Heart attack patients who practised mindfulness had less fear of movement

The study included 56 patients, with an average age of 55 years, who had experienced a heart attack. Participants were randomly assigned to a mindfulness or control group for eight weeks.

Patients in the control group attended one 15-minute individual education session on the structure and function of the heart, the coronary arteries, and diseases of the heart.

Patients in the mindfulness group attended an individual session, which included a 15-minute description of the technique. This was followed by 15 minutes of supervised practice: patients were asked to sit comfortably on a chair with their backs straight and eyes closed. They were then instructed to breathe deeply – inhaling through the nose and exhaling through the mouth using the diaphragm – and focus on their breathing and the present moment.

Participants received a recording of the instructions and were asked to repeat the 15-minute session every day at home in a quiet room. Daily reminders were used to motivate patients to practice the meditation and to evaluate their compliance with the study protocol.

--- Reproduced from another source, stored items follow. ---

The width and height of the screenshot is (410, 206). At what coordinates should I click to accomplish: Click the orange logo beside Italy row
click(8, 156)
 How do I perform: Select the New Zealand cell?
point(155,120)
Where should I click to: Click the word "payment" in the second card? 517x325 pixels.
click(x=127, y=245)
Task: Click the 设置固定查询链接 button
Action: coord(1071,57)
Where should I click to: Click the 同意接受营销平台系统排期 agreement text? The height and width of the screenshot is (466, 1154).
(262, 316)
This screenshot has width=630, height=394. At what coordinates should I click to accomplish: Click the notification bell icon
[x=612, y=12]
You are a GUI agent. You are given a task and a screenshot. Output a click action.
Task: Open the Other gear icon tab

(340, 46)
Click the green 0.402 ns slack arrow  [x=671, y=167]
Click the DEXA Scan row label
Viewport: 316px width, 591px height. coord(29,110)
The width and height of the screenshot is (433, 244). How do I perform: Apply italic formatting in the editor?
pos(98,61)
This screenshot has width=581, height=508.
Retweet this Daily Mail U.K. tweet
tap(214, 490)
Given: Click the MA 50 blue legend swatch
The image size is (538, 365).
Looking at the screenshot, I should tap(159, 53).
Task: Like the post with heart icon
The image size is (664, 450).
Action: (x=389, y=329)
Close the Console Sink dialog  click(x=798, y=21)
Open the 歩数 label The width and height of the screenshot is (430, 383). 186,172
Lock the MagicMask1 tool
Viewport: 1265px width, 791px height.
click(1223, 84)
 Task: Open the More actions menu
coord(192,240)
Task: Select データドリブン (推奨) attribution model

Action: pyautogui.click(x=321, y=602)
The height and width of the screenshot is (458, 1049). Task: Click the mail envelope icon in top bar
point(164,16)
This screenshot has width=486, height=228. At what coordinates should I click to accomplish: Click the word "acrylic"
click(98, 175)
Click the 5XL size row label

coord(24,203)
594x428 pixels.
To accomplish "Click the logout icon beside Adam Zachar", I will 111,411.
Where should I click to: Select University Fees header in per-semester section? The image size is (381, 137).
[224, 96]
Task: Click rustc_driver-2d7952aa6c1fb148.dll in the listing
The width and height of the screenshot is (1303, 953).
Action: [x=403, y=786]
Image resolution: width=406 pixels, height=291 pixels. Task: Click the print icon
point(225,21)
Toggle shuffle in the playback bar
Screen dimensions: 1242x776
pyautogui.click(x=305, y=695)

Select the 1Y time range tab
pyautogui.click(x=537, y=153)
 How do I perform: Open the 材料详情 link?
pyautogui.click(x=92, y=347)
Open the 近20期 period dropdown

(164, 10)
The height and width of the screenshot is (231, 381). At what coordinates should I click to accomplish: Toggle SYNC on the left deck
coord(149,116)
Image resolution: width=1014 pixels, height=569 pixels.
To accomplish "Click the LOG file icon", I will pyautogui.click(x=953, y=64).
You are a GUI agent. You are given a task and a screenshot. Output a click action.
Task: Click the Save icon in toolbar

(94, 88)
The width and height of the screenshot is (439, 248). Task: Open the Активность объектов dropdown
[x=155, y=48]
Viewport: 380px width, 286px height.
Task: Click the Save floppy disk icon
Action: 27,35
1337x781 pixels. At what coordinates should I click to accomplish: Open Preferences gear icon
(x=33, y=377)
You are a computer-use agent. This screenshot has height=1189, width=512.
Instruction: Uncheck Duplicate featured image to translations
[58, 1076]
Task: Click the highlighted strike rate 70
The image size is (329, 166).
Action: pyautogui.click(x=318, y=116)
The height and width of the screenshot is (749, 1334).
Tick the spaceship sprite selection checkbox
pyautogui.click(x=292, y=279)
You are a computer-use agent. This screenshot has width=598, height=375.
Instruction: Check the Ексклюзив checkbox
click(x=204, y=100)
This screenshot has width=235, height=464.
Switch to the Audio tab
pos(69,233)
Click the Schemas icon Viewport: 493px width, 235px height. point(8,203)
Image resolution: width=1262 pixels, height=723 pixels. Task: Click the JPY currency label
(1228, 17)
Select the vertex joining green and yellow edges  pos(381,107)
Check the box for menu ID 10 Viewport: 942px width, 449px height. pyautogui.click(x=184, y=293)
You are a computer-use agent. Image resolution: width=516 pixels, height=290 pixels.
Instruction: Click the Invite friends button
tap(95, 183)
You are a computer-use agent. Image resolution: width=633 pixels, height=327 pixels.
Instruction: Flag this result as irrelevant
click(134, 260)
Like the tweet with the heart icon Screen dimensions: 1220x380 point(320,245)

Fatigue, kinesiophobia, and quality of life were assessed at baseline and weeks four, eight and 12 using the Piper Fatigue Scale, Tampa Scale for Kinesiophobia Heart questionnaire, and MacNew Heart Disease Health-Related Quality of Life questionnaire, which examines patients’ feelings about how their heart condition affects daily function overall and in three areas (physically, emotionally, and socially).

The results found:

  • At baseline, there were no differences in the three variables between the intervention and control groups.
  • By week four, patients in the mindfulness group had less fear of movement compared to the control group – a benefit that was sustained at weeks eight and 12.
  • By week eight, patients in the mindfulness group had better quality of life overall and in all three areas than those in the control group.
  • By week 12, patients in the mindfulness group continued to report better emotional function.
  • Measurements of fatigue did not vary between the two groups at any time point.

The authors concluded that mindfulness can reduce fear of movement and improve quality of life in heart attack survivors, with effects extending beyond the completion of the intervention. By replacing catastrophic thinking with positive thoughts, patients felt less emotionally and physically vulnerable, improving their emotional function and reducing feelings of kinesiophobia.

Further studies will need to be done to compound these findings, however, these results are encouraging and could represent a move towards mindfulness practices being incorporated into rehabilitation techniques in the future.